** ENTRIES SHOWN follows **
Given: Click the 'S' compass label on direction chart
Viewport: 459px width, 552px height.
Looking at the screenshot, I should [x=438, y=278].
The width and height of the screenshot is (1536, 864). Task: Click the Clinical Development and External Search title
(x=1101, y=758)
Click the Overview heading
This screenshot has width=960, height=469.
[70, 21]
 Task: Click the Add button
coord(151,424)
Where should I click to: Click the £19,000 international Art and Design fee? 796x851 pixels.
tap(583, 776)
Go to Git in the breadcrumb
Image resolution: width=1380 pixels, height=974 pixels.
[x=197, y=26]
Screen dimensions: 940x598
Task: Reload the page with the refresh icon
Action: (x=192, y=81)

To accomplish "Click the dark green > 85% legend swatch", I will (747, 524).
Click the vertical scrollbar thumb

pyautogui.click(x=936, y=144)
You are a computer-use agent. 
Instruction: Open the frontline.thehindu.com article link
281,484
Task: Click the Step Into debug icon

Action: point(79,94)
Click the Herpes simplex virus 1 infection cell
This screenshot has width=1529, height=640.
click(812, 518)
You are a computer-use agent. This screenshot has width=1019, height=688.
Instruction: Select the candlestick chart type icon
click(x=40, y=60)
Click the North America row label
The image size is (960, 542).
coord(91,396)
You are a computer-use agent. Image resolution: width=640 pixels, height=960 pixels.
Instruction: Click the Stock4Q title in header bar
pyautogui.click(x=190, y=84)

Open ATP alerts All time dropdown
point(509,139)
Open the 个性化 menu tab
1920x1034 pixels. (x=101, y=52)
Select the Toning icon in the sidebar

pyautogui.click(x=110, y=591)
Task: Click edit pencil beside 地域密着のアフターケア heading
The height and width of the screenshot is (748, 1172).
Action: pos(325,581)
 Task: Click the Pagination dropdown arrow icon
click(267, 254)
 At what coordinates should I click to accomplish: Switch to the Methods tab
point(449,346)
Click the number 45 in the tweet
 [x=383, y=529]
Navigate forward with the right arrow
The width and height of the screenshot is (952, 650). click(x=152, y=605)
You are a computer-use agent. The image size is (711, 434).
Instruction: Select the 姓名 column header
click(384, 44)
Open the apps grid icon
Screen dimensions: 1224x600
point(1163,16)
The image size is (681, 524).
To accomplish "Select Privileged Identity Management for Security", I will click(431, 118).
** End of ENTRIES SHOWN **
• [INSTRUCTIONS TO FOLLOW]:
Search the entries above for the word "computer" and copy each line where it appears.

• [EXERCISE RESULT]:
You are a computer-use agent. 
You are a computer-use agent. This screenshot has width=1019, height=688.
You are a computer-use agent. Image resolution: width=640 pixels, height=960 pixels.
You are a computer-use agent. The image size is (711, 434).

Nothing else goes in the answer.